REQUIRED ACTION.
When the string "will" occurs in a line of the records, show that line.
•••
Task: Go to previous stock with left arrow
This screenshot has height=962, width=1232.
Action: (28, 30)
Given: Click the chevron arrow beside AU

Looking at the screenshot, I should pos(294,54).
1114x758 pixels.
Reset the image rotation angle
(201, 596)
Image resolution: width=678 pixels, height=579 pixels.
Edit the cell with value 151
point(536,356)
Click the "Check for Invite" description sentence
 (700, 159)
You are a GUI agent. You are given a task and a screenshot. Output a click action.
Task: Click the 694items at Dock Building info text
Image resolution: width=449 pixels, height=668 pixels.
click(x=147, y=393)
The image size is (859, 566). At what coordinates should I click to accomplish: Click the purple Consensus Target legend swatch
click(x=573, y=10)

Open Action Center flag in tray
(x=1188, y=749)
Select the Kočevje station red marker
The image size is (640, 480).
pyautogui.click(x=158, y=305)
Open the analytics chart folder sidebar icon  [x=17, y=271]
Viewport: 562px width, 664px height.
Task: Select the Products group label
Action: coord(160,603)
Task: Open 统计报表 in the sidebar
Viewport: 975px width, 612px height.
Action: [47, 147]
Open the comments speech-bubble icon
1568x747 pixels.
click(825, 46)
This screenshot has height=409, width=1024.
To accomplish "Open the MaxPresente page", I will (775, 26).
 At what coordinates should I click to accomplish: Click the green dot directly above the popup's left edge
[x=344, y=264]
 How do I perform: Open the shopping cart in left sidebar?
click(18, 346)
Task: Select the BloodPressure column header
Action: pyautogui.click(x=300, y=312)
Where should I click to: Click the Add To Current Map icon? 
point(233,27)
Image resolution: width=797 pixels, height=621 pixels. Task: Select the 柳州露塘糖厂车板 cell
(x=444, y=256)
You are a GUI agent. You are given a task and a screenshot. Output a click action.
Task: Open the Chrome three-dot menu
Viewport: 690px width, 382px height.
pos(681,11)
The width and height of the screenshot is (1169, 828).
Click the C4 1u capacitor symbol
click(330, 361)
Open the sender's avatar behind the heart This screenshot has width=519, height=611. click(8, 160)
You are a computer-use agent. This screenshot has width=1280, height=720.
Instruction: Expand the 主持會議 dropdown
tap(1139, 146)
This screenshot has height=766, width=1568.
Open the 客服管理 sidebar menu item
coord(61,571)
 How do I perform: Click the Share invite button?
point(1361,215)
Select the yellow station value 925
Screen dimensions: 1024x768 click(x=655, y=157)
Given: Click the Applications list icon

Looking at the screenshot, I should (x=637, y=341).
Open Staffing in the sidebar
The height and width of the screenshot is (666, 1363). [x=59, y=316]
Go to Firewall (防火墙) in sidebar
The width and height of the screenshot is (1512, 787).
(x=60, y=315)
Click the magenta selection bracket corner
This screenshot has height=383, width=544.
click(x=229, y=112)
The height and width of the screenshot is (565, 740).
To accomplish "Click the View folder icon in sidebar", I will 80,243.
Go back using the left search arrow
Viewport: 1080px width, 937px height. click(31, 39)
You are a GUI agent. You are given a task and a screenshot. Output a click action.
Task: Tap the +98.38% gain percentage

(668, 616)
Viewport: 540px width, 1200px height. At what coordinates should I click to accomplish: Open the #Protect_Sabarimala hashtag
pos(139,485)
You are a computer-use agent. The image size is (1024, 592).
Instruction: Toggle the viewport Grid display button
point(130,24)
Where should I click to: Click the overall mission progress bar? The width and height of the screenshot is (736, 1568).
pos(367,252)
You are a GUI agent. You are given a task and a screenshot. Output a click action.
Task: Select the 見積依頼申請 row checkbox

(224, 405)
•••
SOLUTION FOR THIS PROBLEM.
To accomplish "Open the MaxPresente page", I will (775, 26).
To accomplish "Click the View folder icon in sidebar", I will 80,243.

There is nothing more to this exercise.